Problem to work on:
Which lines below fall between the one containing "Task: Click the Address 1 info icon" and the one containing "The width and height of the screenshot is (1568, 736)."? Repeat them exactly, counting both of those lines, and add nothing else.

Records supplied:
__________
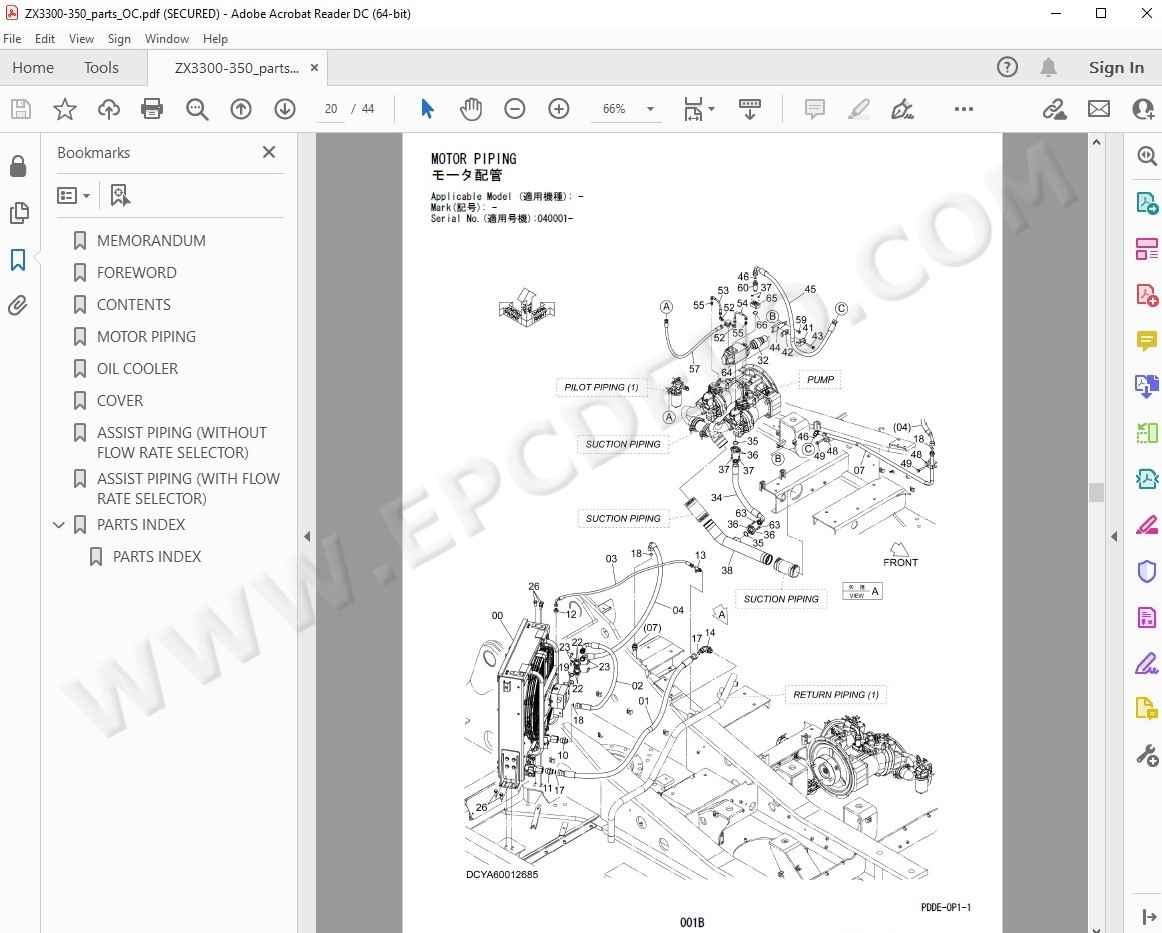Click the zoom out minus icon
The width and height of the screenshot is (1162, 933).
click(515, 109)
__________
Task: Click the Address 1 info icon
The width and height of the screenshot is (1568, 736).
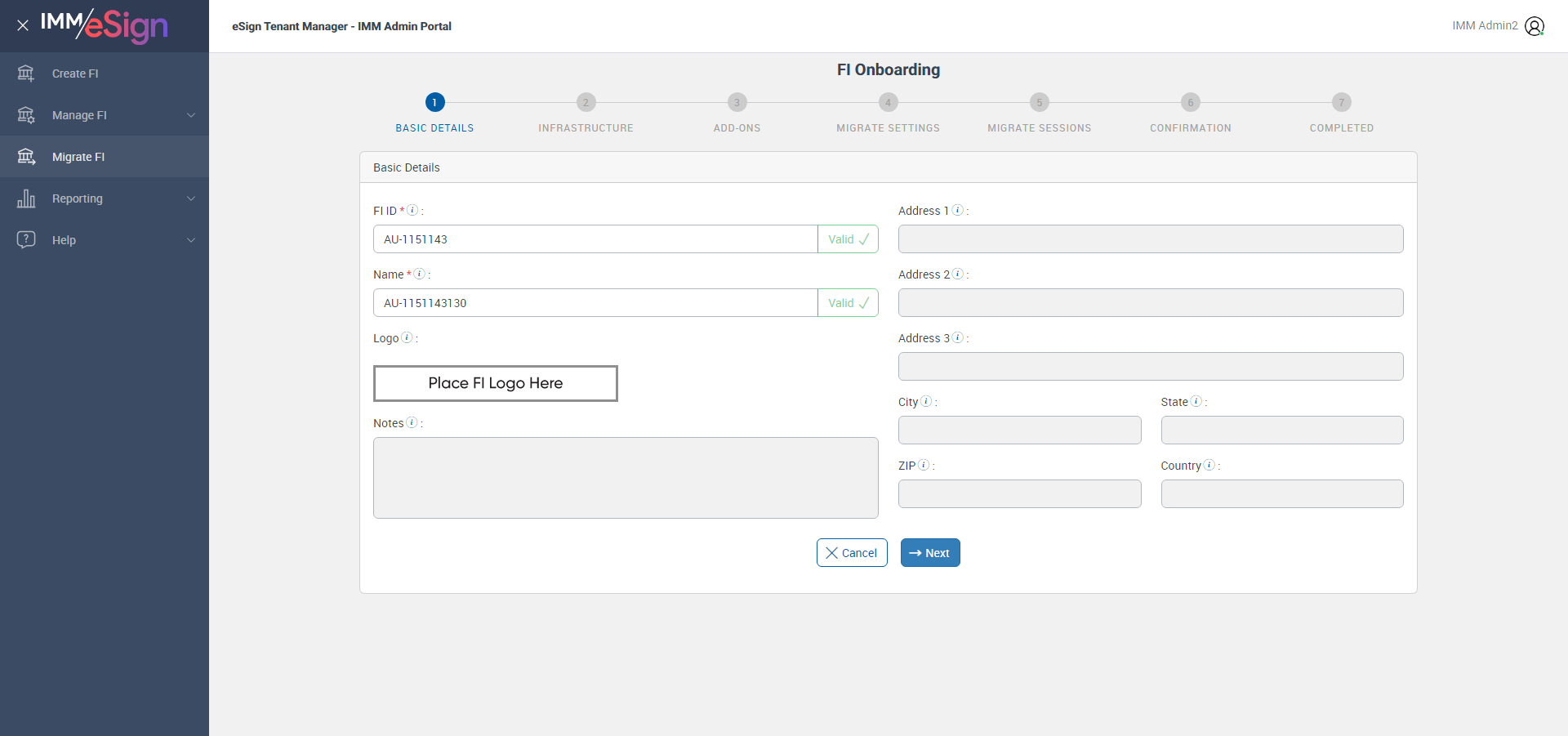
__________
Answer to the exercise:
Task: Click the Address 1 info icon
The width and height of the screenshot is (1568, 736).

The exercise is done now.